DATA EXCERPTS:
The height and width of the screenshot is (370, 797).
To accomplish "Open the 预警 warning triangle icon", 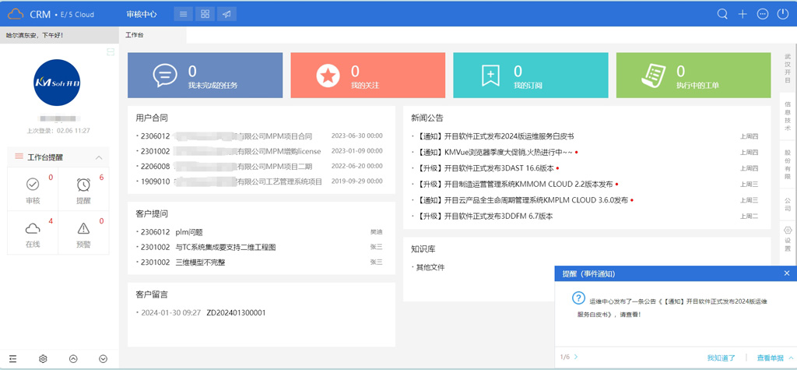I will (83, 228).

==

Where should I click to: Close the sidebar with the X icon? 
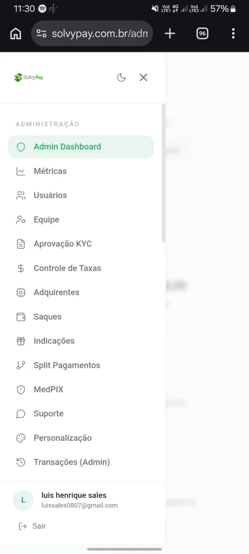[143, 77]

==

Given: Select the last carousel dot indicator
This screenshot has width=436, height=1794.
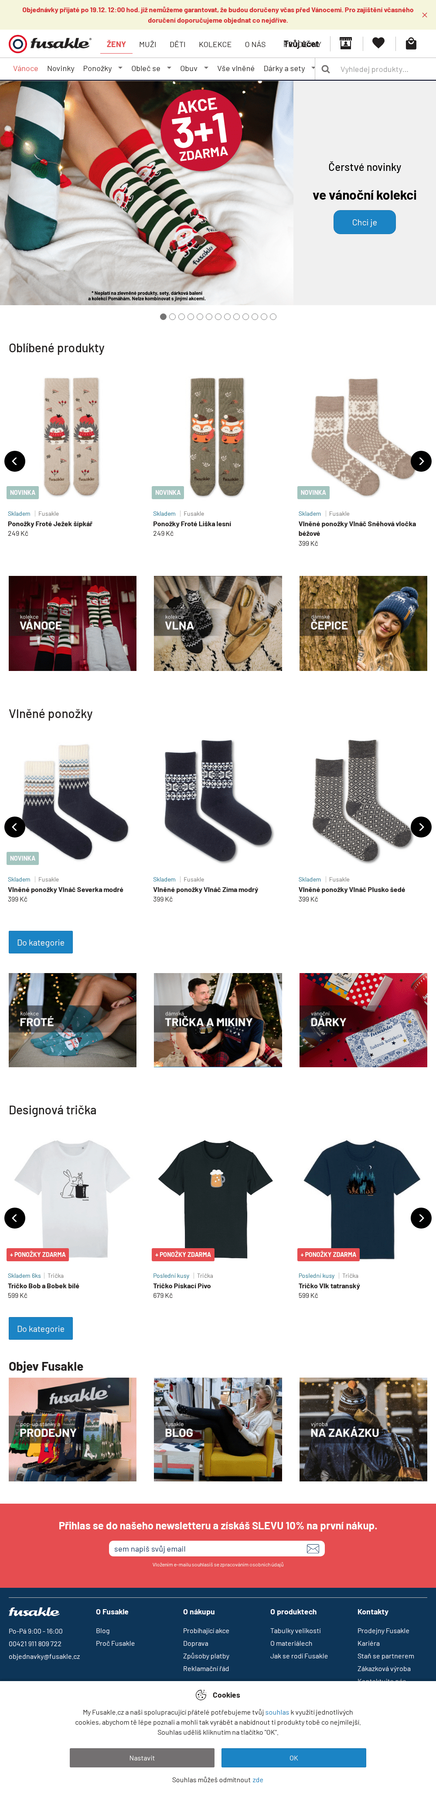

EXERCISE BRIEF: Search the listing for the word "width". Copy every line in which it occurs.

EXERCISE OUTPUT:
The height and width of the screenshot is (370, 797).
This screenshot has width=436, height=1794.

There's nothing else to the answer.